2.6 Uji Aktivitas Antioksidan Metode 2,2-difenil-1-pikrilhidrazil DPPH

Pengujian aktivitas antioksidan dapat menggunakan metode DPPH 2,2-difenil- 1-pikrilhidrazil yang merupakan metode serapan radikal. Metode ini sangat efektif karena metodenya sederhana, mudah, dan menggunakan sampel dalam jumlah yang sedikit dengan waktu yang singkat Hanani 2005. Pengukuran aktivitas antioksidan sampel dilakukan pada panjang gelombang 517 nm yang merupakan panjang gelombang maksimum DPPH. Adanya aktivitas antioksidan dari sampel mengakibatkan perubahan warna pada larutan DPPH dalam metanol yang semula berwarna violet pekat menjadi kuning pucat Permana 2003. Aktivitas antioksidan dari ekstrak dinyatakan dalam persentase inhibisinya terhadap radikal DPPH. Persentase inhibisi ini didapatkan dari perbedaan serapan antara absorban DPPH dengan absorban sampel yang diukur dengan spektrofotometer UV-Vis.
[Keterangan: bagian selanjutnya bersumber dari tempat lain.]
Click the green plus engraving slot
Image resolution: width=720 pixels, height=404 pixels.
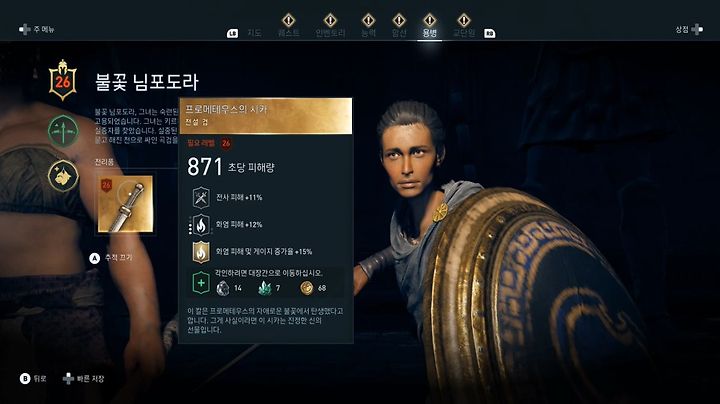(201, 283)
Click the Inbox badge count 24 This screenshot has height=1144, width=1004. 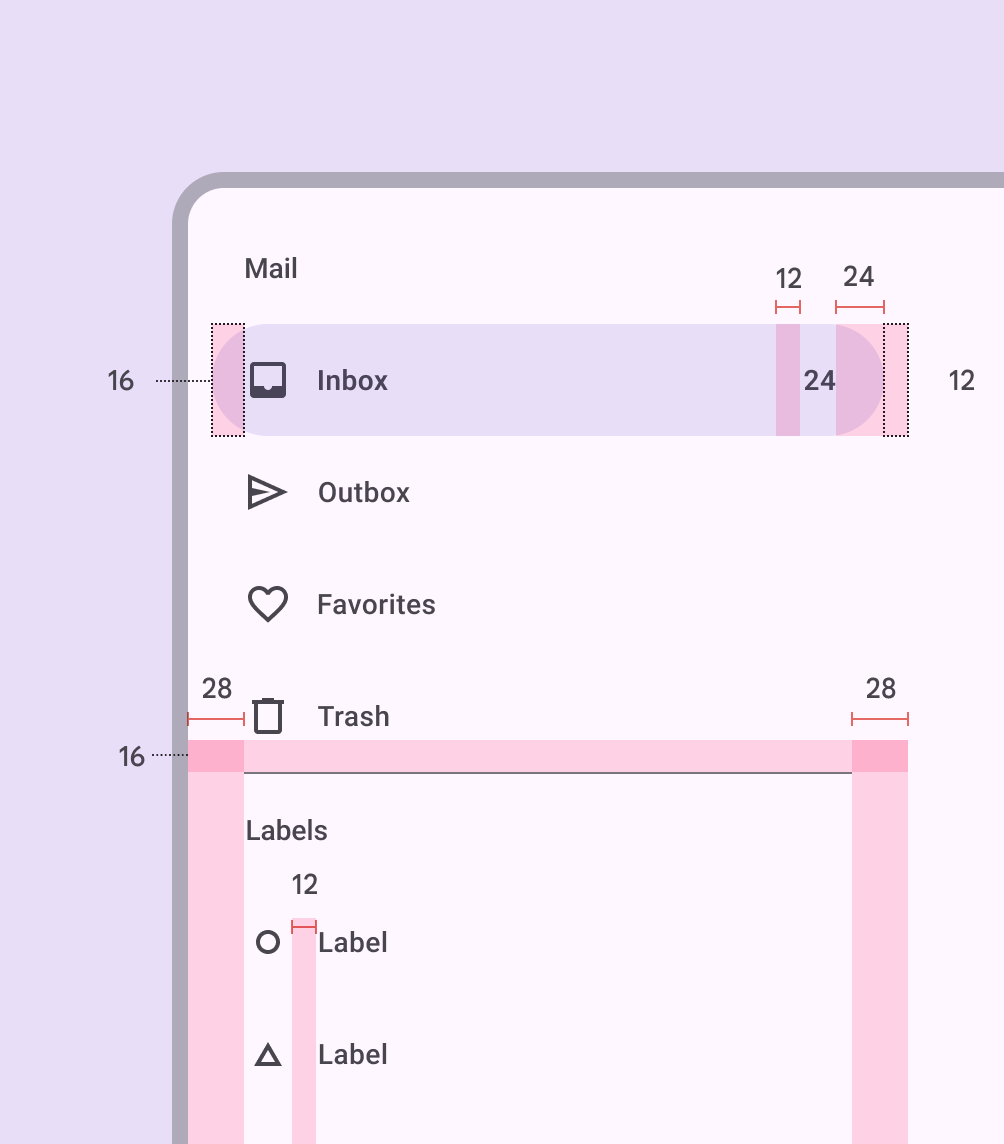point(819,380)
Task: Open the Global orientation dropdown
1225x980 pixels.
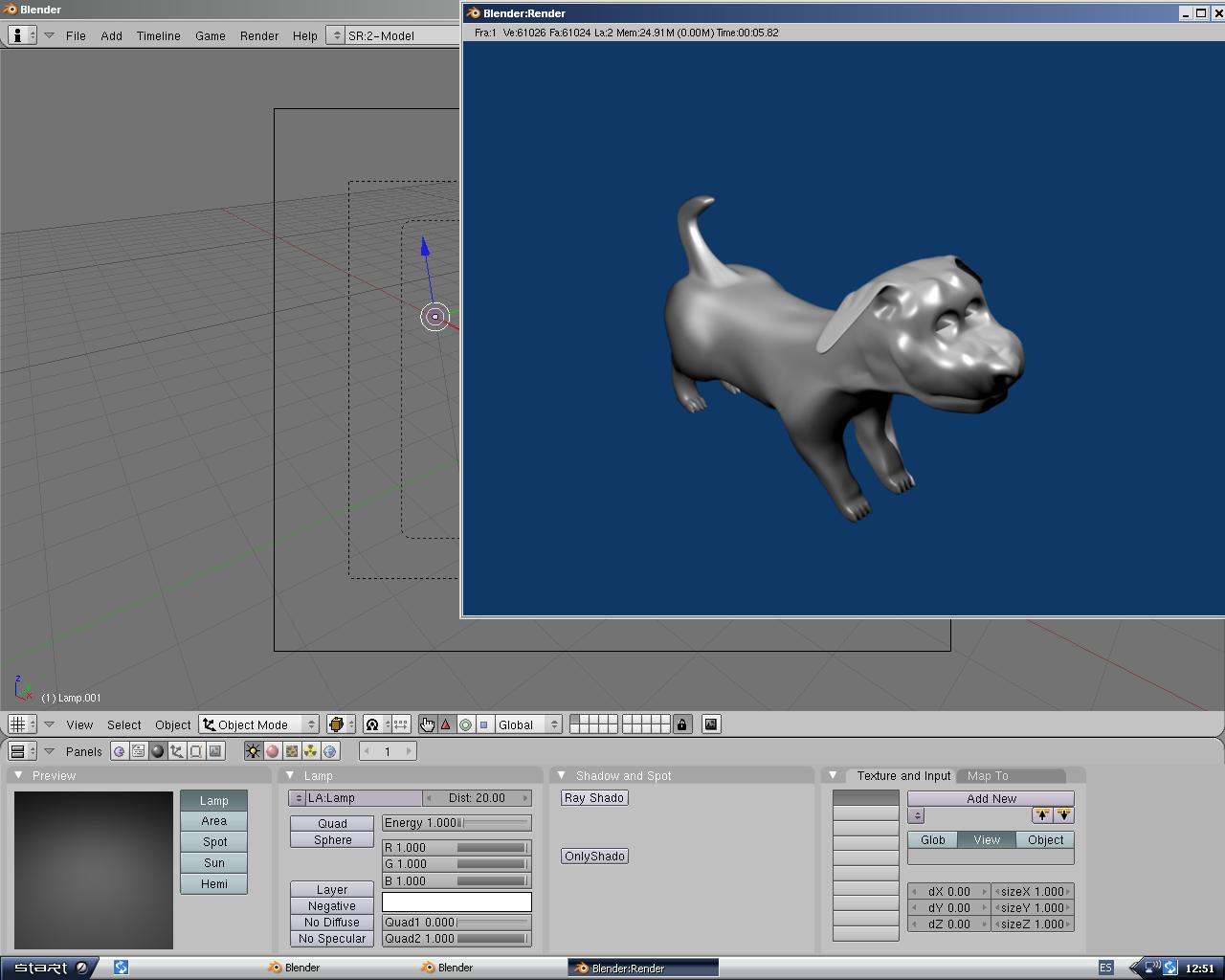Action: (527, 724)
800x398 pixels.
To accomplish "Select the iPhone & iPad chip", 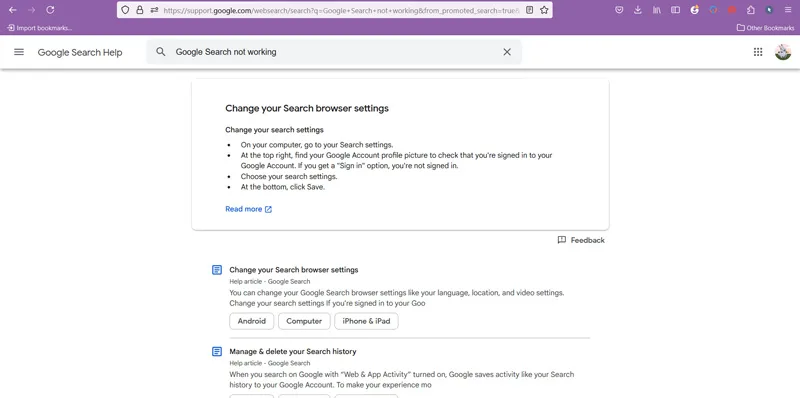I will pos(366,321).
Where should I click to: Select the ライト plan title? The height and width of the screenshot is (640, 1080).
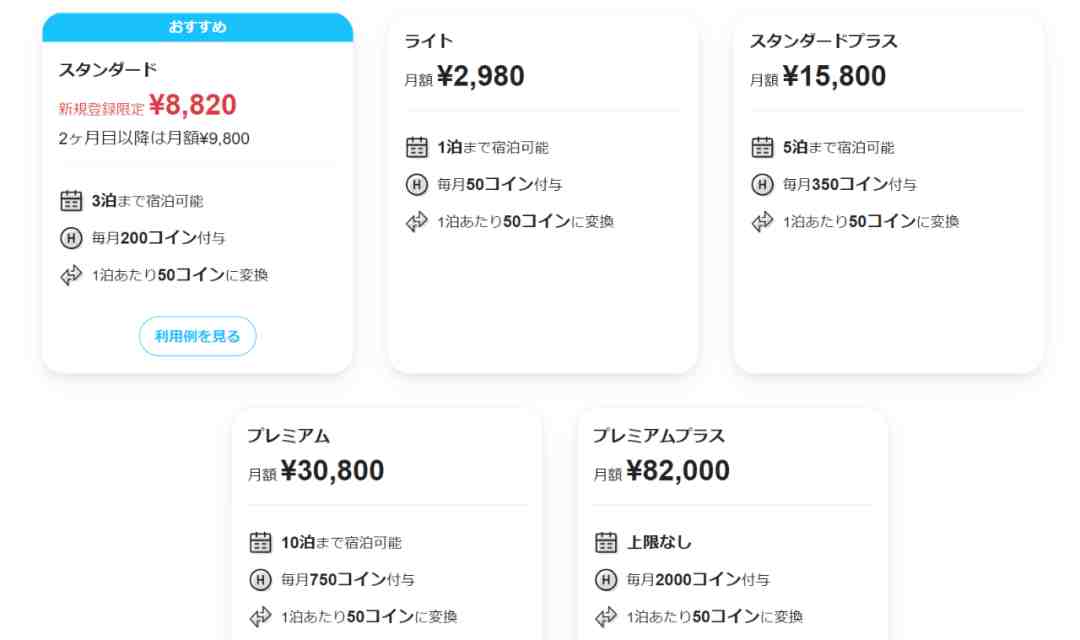coord(428,41)
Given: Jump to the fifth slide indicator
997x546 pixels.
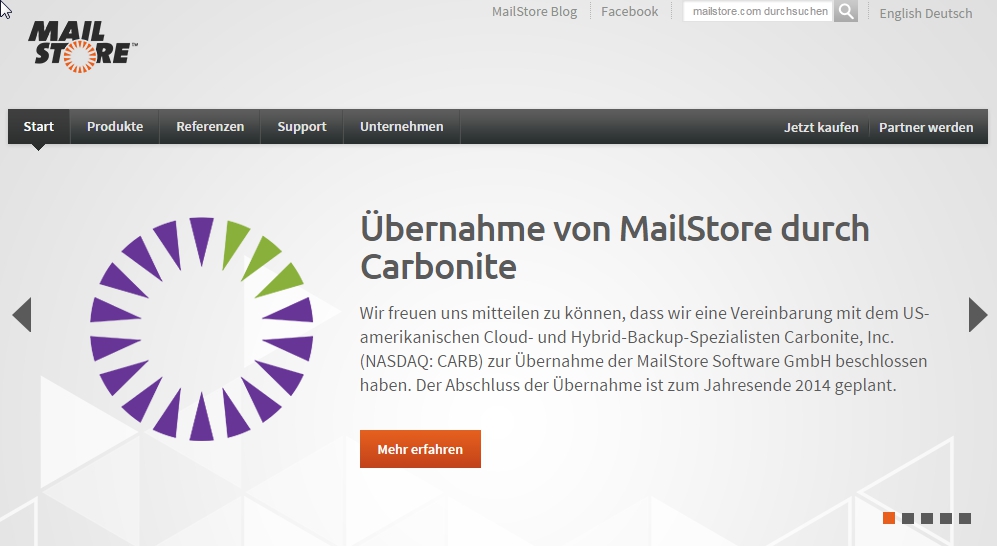Looking at the screenshot, I should click(965, 518).
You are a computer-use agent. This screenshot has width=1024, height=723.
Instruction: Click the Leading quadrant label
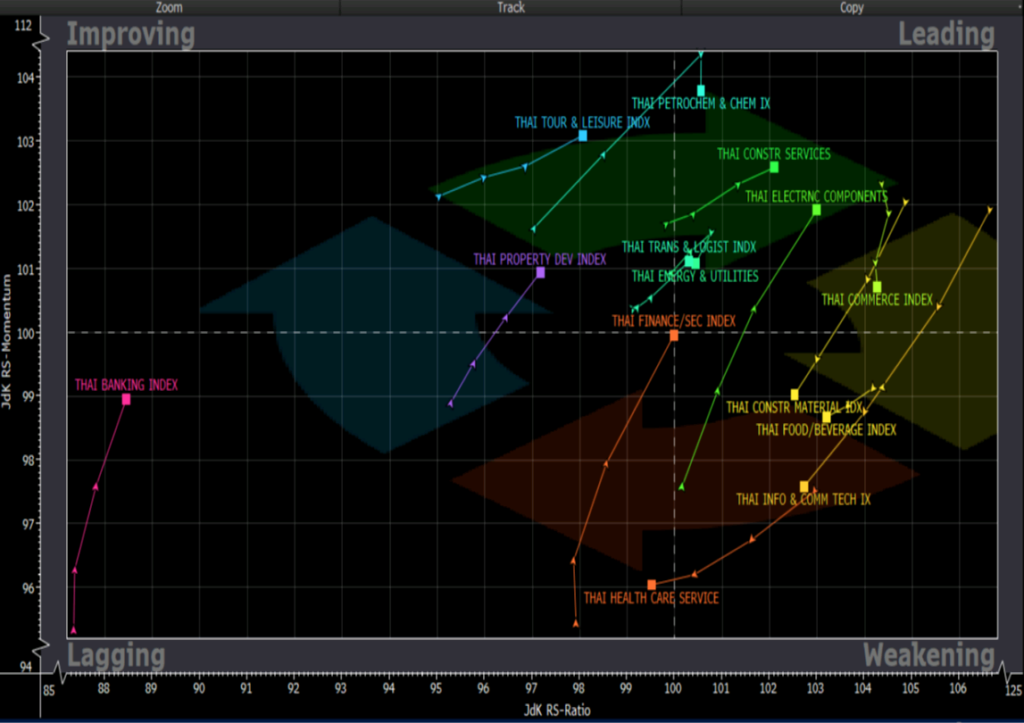[x=946, y=34]
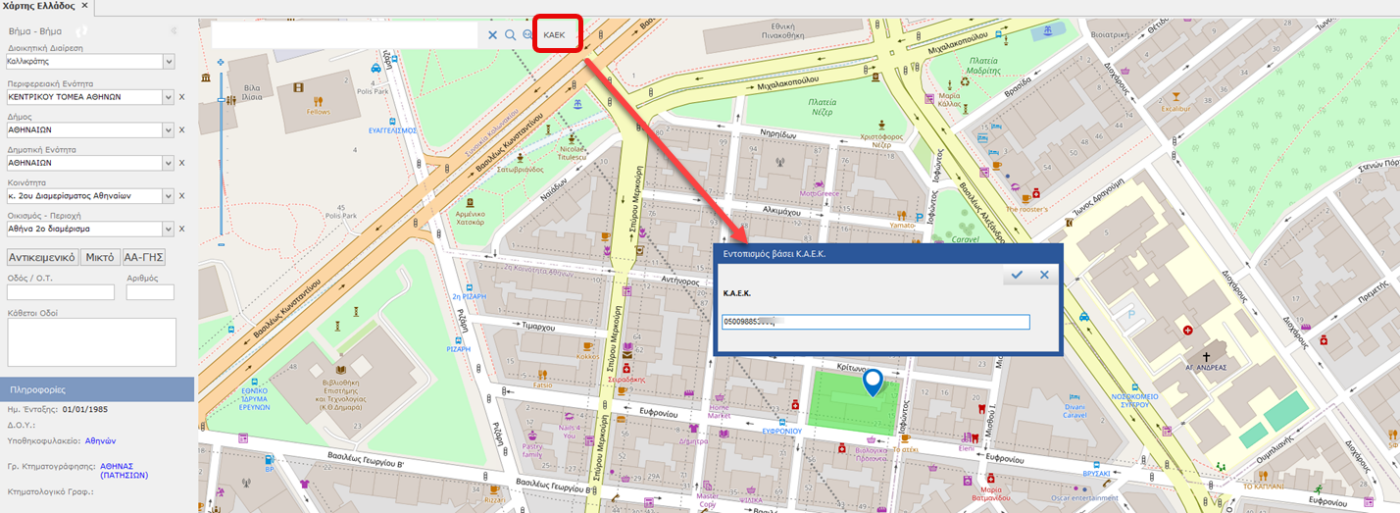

Besarnya aktivitas antioksidan ditandai dengan nilai IC 50 , yaitu konsentrasi larutan sampel yang dibutuhkan untuk menghambat 50 radikal bebas DPPH. Mekanisme penangkapan radikal DPPH oleh antioksidan cukup sederhana, yaitu berupa donasi proton kepada radikal. Senyawa-senyawa yang memungkinkan mendonasikan protonnya memiliki aktivitas penangkapan radikal cukup kuat. Senyawa tersebut adalah golongan fenol, flavonoid, tanin, senyawa yang memiliki banyak gugus sulfida, dan alkaloid. Donasi proton menyebabkan radikal DPPH berwarna ungu menjadi senyawa non-radikal. Senyawa non-radikal DPPH tersebut tidak berwarna. Aktivitas penangkapan radikal dapat dihitung dari peluruhan radikal DPPH. Kadar radikal DPPH tersisa diukur secara spektrofotometri pada panjang gelombang 517 nm Blois. 1958; Munim et al. 2008. Mekanisme Donor proton pada uji DPPH dapat dilihat pada Gambar 5. Gambar 5 Donor proton pada uji DPPH Mun’im et al. 2008.

3. METODE PENELITIAN

3.1 Waktu dan Tempat Penelitian

Waktu penelitian ini dilakukan pada bulan Juni 2009-November 2010. Penelitian ini dilakukan di Balai Besar Riset Pengolahan Produk dan Bioteknologi Kelautan dan Perikanan BRP2BKP Slipi, Jakarta. Proses penelitian ini dilakukan di laboratorium pengolahan hasil perikanan untuk preparasi kepala udang dan ekstraksi karotenoid, laboratorium kimia untuk uji proksimat kepala udang, laboratorium bioteknologi untuk uji aktivitas enzim protease, dan laboratorium instrumen untuk karakterisasi hasil ekstraksi seperti uji aktivitas antioksidan dan komposisi karotenoid di Balai Besar Riset Pengolahan Produk dan Bioteknologi Kelautan dan Perikanan.

3.2 Bahan dan Alat

Penelitian ini menggunakan bahan yang terdiri dari bahan untuk proses ekstraksi dan bahan analisis. 3.2.1 Bahan Bahan yang digunakan dalam penelitian ini adalah limbah kepala udang, yang diperoleh dari PT. Wirontono Baru, Jakarta. Limbah kepala udang diperoleh dalam keadaan mentah kemudian dicuci dan disimpan dalam cold storage. Bahan lain yang digunakan dalam proses ekstraksi adalah enzim papain, enzim pepsin, buffer sitrat fosfat, Na 2 SO 4 , CHCl 3 , dan metanol. Bahan yang digunakan untuk analisis adalah H 2 SO 4 , batu didih, folin ciocalteu, NaOH, H 3 BO 3 , HCl, larutan dietil eter, buffer asam, dan basa serta akuades. 3.2.2 Alat Alat-alat yang digunakan untuk penelitian ekstraksi karotenoprotein terdiri dari beaker glass, magnetik stirrer, hot plate , mortar, dan corong pisah. Alat-alat yang digunakan untuk analisis adalah spektrofotometer UV Shimadzhu, tabung Kjeldahl, destruktor, labu takar, buret, cawan porselen, oven, desikator, labu lemak, alat soxhlet , dan HPLC Shimadzhu.